Rotation static note of the ancient Chinese actuator of other realization straight line static micro motor can be provided, and within the scope of the invention.For example, can provide pushing away-the La micro-actuator of two above micro motors 408 of use and 409.Preferably, any such rotation micro-actuator is arranged around the rotating shaft of micro-actuator symmetrically.Can conceive, such micro-actuator has the rotating shaft at the center of micro-actuator, with opposite in a side in the micro-actuator 401.

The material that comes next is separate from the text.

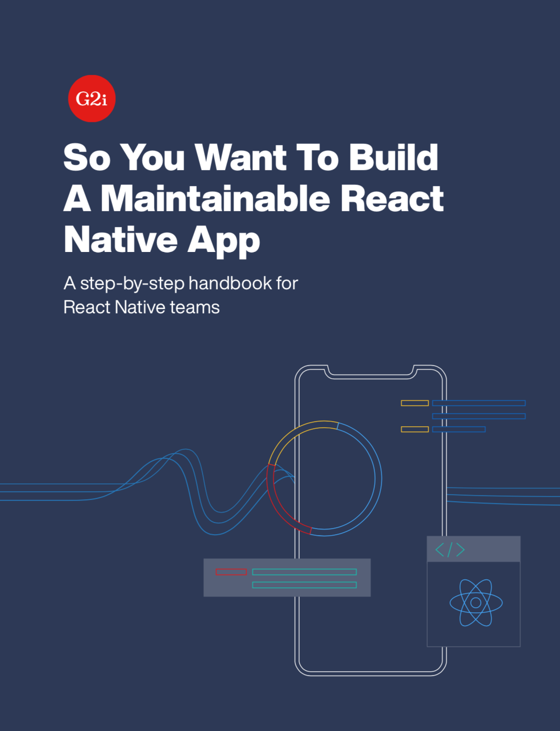Expand the bottom blue list row
This screenshot has width=560, height=731.
pos(459,429)
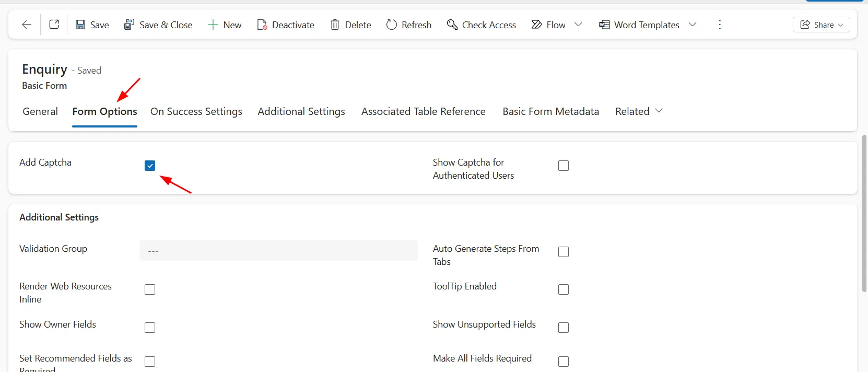Go to Basic Form Metadata tab

pyautogui.click(x=550, y=111)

Be to be understood that, Shuo Ming rotation electrostatic microactuator can be provided with the spring of pre-bending or the United States Patent (USP) of delivering on December 7th, 1,999 5 herein, 998, the U.S. Patent Application Serial 09/135 same period of on August 17th, 906 and 1998 filing, the hanger of the sort of type of explanation in 236, and within the scope of the invention.The spring of this pre-bending is a non-rectilinear, and is in the state of " bending " under the situation that is still in static not deflection.Thereby the spring member of this spring stretches to linear state when pectination drives interdigital intersection and increase its axial rigidity in the process of intersection.Such rotation electrostatic microactuator can be established two or more pre-bending springs, one or more stretches when the pectination that drives micro-actuator along first direction drives interdigital intersections, and one or more stretches when driving the interdigital intersection of the pectination driving of micro-actuator in opposite direction.The result who uses the spring of such pre-bending be improved or follow the rigidity of structure near the spring at the range place of comb actuator, this is especially important in the micro-actuator that bigger deflection is arranged.

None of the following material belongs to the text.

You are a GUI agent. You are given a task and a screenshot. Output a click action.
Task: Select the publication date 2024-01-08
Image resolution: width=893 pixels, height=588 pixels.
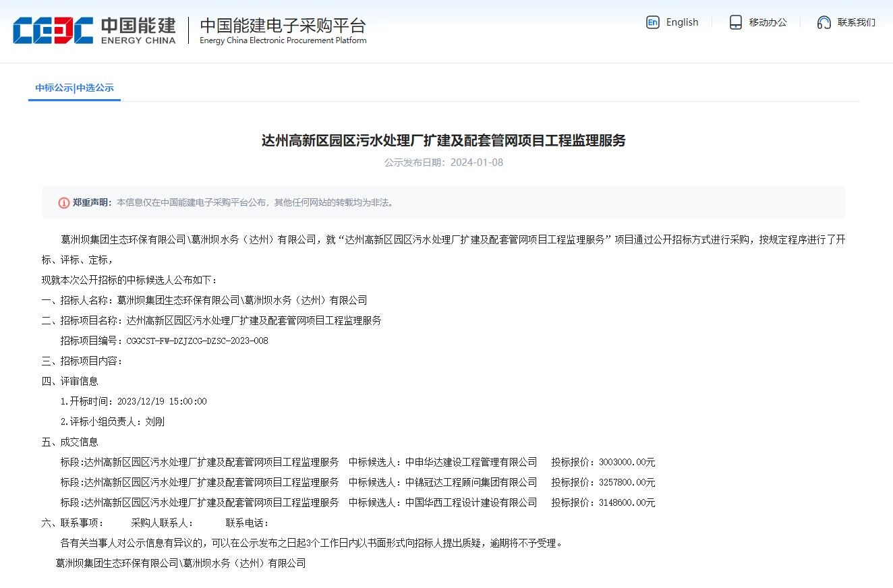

The rotation electrostatic microactuator of the various herein micro-actuator features of embodiment can be provided.Use arc drive interdigital rotation electrostatic microactuator can be in shape circular also can be other non-circular shape, such as fan-shaped, the perhaps shape of the covering of the fan of similar circle or section.Can establish the folding or non-folded spring that radially extends.This spring when it is static be pre-bending also can be straight line.The pectination assembly of micro-actuator can be the center radius that also can stagger with a radius.Its rest position pectination drive interdigital can be isolated also can be that part is intersected, and different shape can be arranged.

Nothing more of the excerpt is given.